For six in 10 Millennials, a “sense of purpose,” is part of the reason they chose to work for their current employers.
Among Millennials who are relatively high users of social networking tools (the “super-connected Millennials”), there appears to be even greater focus on business purpose; 77 percent of this group report their company’s purpose was part of the reason they chose to work there, compared to just 46 percent of those who are the “least connected.”
Technology, media, and telecommunications (TMT) most attractive employers with TMT ranking most desirable sector and the one to provide the most valuable skills according to Millennials.
Men (24 percent) were nearly twice as likely as women (13 percent) to rank TMT as the number one sector to work in.
Among broader sectors, leadership is perceived to be strongest in the TMT sector (33 percent) - this percentage was three times higher than second ranked food and beverages (10 percent), and four times that for third-ranked banking/financial services (8 percent).

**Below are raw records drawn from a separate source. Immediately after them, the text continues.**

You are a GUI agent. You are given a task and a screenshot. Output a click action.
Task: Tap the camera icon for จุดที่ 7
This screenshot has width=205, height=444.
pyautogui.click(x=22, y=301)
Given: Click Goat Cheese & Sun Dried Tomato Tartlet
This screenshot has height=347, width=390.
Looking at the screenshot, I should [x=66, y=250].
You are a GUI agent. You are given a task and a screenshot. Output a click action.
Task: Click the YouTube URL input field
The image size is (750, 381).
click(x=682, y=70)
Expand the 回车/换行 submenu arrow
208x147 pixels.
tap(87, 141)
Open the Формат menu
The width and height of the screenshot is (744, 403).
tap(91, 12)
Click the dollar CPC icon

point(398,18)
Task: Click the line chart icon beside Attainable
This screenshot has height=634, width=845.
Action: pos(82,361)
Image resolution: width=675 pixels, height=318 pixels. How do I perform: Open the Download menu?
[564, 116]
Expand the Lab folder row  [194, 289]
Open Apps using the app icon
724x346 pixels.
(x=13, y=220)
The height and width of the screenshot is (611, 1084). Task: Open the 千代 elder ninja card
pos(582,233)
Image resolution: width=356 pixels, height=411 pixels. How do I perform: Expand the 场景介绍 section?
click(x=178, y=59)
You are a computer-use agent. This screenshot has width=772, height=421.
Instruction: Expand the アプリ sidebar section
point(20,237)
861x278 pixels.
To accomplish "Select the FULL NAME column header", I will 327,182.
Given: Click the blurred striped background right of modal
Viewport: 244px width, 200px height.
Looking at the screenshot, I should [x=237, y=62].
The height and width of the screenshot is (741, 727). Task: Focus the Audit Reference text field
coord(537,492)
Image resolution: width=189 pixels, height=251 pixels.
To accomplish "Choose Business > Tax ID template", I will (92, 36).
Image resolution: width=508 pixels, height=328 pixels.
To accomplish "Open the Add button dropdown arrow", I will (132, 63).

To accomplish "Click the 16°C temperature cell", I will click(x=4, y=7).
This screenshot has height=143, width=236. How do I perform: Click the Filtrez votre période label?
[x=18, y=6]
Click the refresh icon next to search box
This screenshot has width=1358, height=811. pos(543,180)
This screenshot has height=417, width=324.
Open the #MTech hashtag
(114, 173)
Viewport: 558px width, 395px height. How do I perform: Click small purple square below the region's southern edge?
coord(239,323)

In addition, when asked about the businesses that most resonated with Millennials as leaders, Google and Apple top the list of businesses, each selected by 11 percent of respondents.
Confidence Gap? Salzberg claims that Millennial men more likely to pursue leadership. Millennial men were somewhat more likely to say they would like to secure the ‘top job’ within their organisation than women (59 percent vs. 47 percent).
Women were also less likely to rank their leadership skills at graduation as strong; 27 percent of men vs. 21 percent of women rated this skill as strong.
However, when asked what they would emphasise as leaders women were more likely to say employee growth and development (34 percent compared to 30 percent), an area that many Millennials felt was lacking within their current organisations.
Organisations and colleges must do more to nurture emerging leaders. While overall Millennials did not feel their organisations make full use of their skills (only 28 percent say their organisation makes full use of their skills), this figure falls significantly among Millennials in developed markets to just 23 percent.
Also, Salzberg says the changing characteristics of leadership mean that today’s Millennials place less value on visible (19 percent), well-networked (17 percent), and technically-skilled (17 percent) leaders.
Instead, they define true leaders as strategic thinkers (39 percent), inspirational (37 percent), personable (34 percent) and visionary (31 percent).
“Millennials want more from business than might have been the case 50, 20, or even 10 years ago,” Salzberg adds.
“They are sending a very strong signal to the world’s leaders that when doing business, they should do so with purpose. The pursuit of this different and better way of operating in the 21st century begins by redefining leadership.”